0

In R, I am trying to create a month column to plot my data with by summing over another column that has the same value for each population I am working with, ex:

NAME ORIG_ROW MONTH
POP1 1        1
POP1 1        2
POP1 1        3
POP2 2        1
POP2 2        2
POP2 2        3

I am able to do this with:

df$MONTH <- sapply(1:nrow(df), function(i) (colSums(df[0:i, c('ORIG_ROW') == df$ORIG_ROW[i]))

However, this code is inefficient when I try to apply it to a large dataset (~825k observations).

Does anyone have suggestions on how to make this code more efficient?

K. Jean
  • 3
  • 1
  • 2
    Take a look at [How to make a great R reproducible example](https://stackoverflow.com/questions/5963269/how-to-make-a-great-r-reproducible-example). It's going to be hard for people to answer this question without a minimal example of your starting data and expected results. – divibisan Aug 06 '18 at 17:27
  • R is one-based, `0:i` becomes `1:i`. Also, do you want `MONTH` to have consecutive values, `1:n ` where `n` is the number of rows of each group of `ORIG_ROW`? – Rui Barradas Aug 06 '18 at 17:33
  • @RuiBarradas yep, I noticed that it worked the same with 0:i and 1:i, I will adjust in my code since R is one based. And yes, I would like 'MONTH' to have consecutive values as you say. – K. Jean Aug 06 '18 at 17:44
  • Right now your "able to do with" code doesn't run - you're missing a `]` and a `)`. – DanY Aug 06 '18 at 17:47

1 Answers1

1

What you want can be done with a simple call to ave, grouping a column by itself.

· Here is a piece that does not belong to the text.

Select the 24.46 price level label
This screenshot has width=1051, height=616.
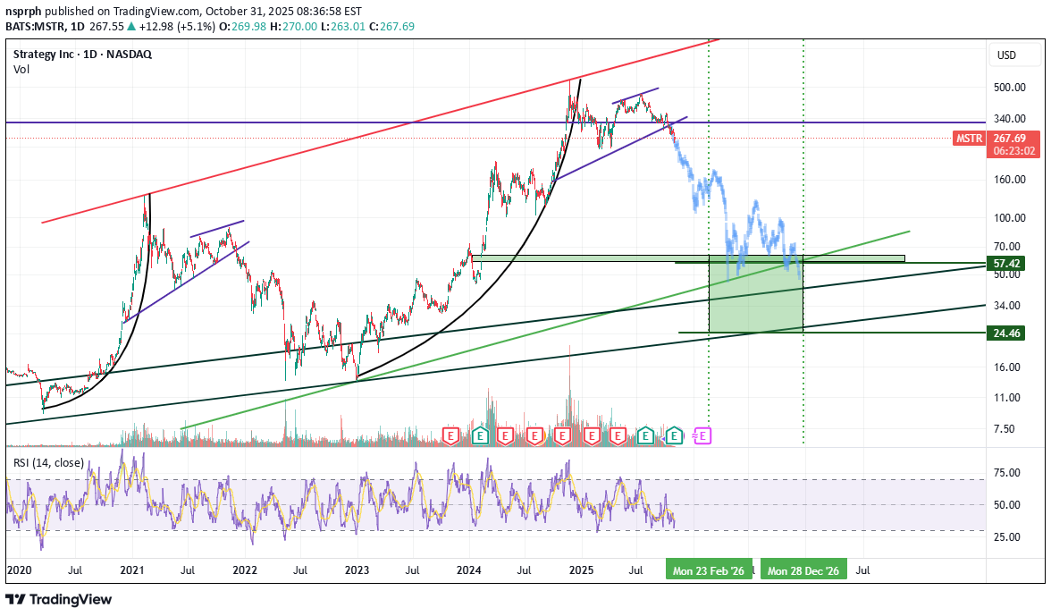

df$MONTH <- with(df, ave(ORIG_ROW, ORIG_ROW, FUN = seq_along))

DATA.

df <-
structure(list(NAME = structure(c(1L, 1L, 1L, 2L, 2L, 2L), .Label = c("POP1", 
"POP2"), class = "factor"), ORIG_ROW = c(1L, 1L, 1L, 2L, 2L, 
2L)), row.names = c(NA, -6L), class = "data.frame")
Rui Barradas
  • 70,273
  • 8
  • 34
  • 66